What you need to do » Please retype each of the rows below exactly as they appear, but leave the pictures out.

Dataset content »
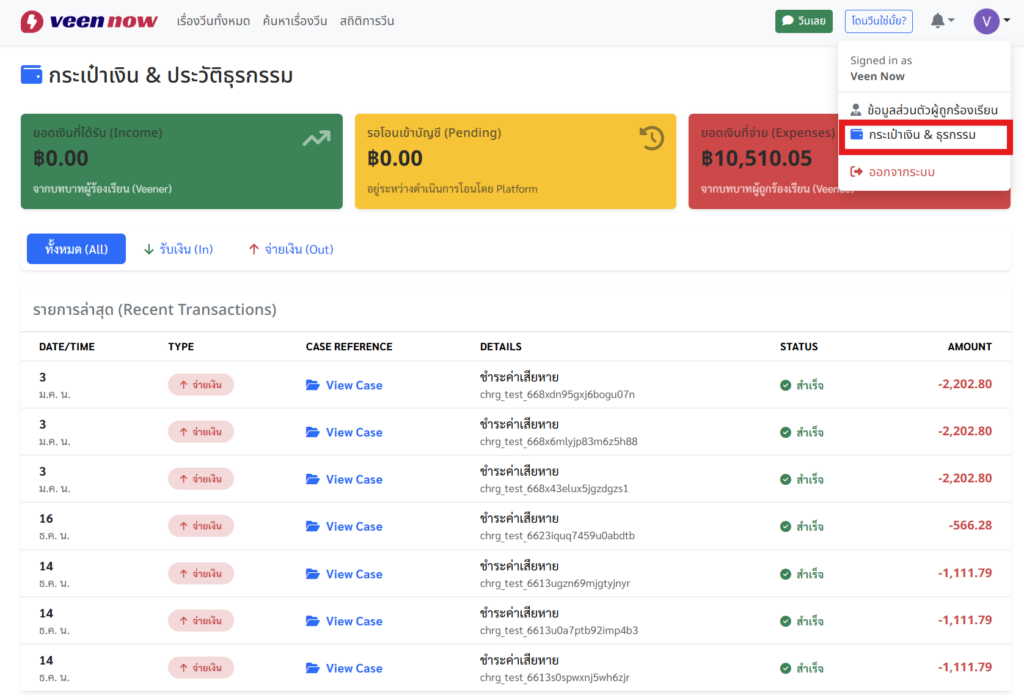This screenshot has height=700, width=1024.
Task: Open View Case link for 566.28 transaction
Action: (x=353, y=527)
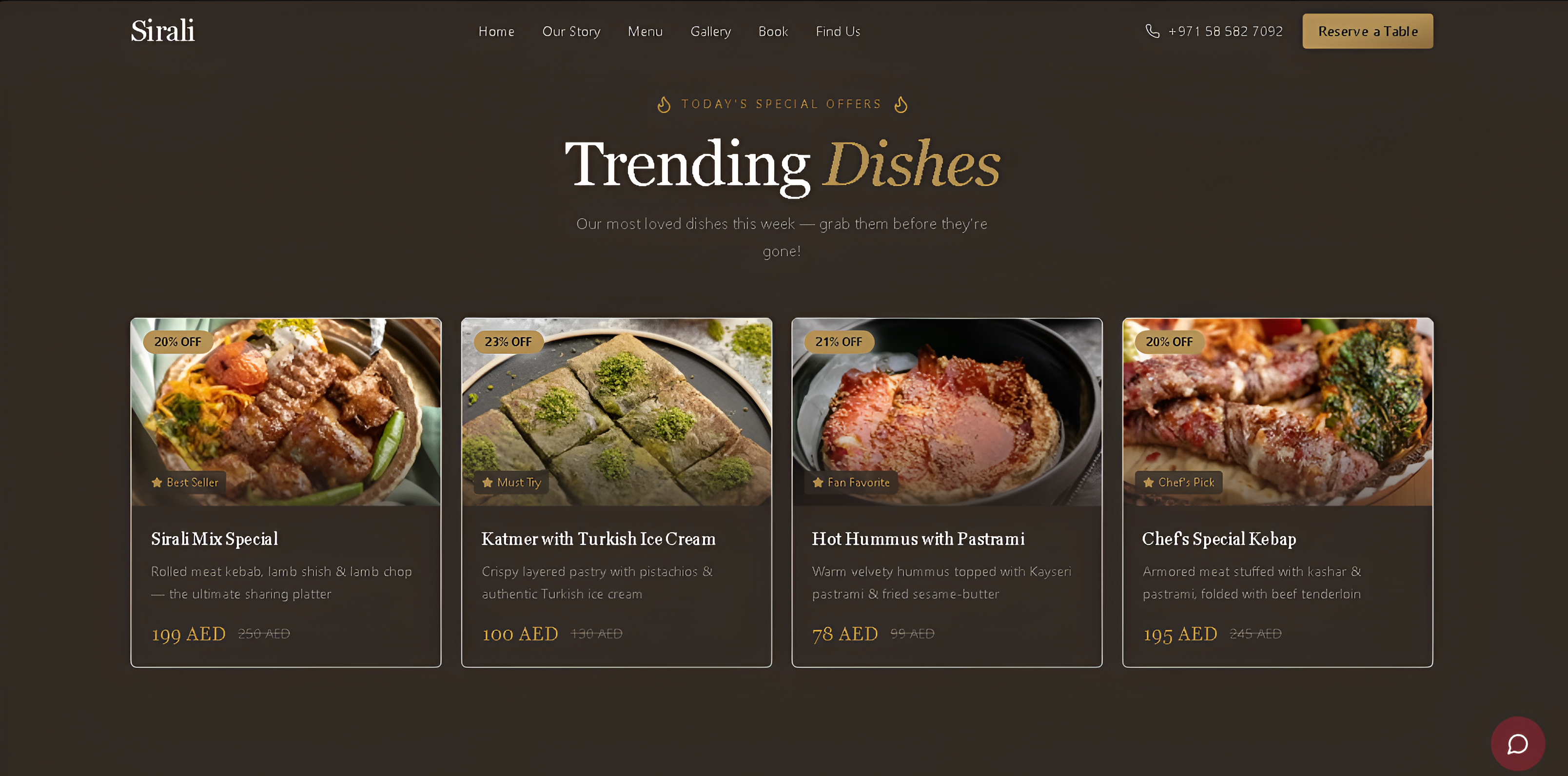Click the Fan Favorite star icon
1568x776 pixels.
point(818,483)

Written answer »
This screenshot has height=700, width=1024.
Task: Open View Case link for 566.28 transaction
Action: (x=353, y=527)
Click the Fan Favorite star icon
1568x776 pixels.
point(818,483)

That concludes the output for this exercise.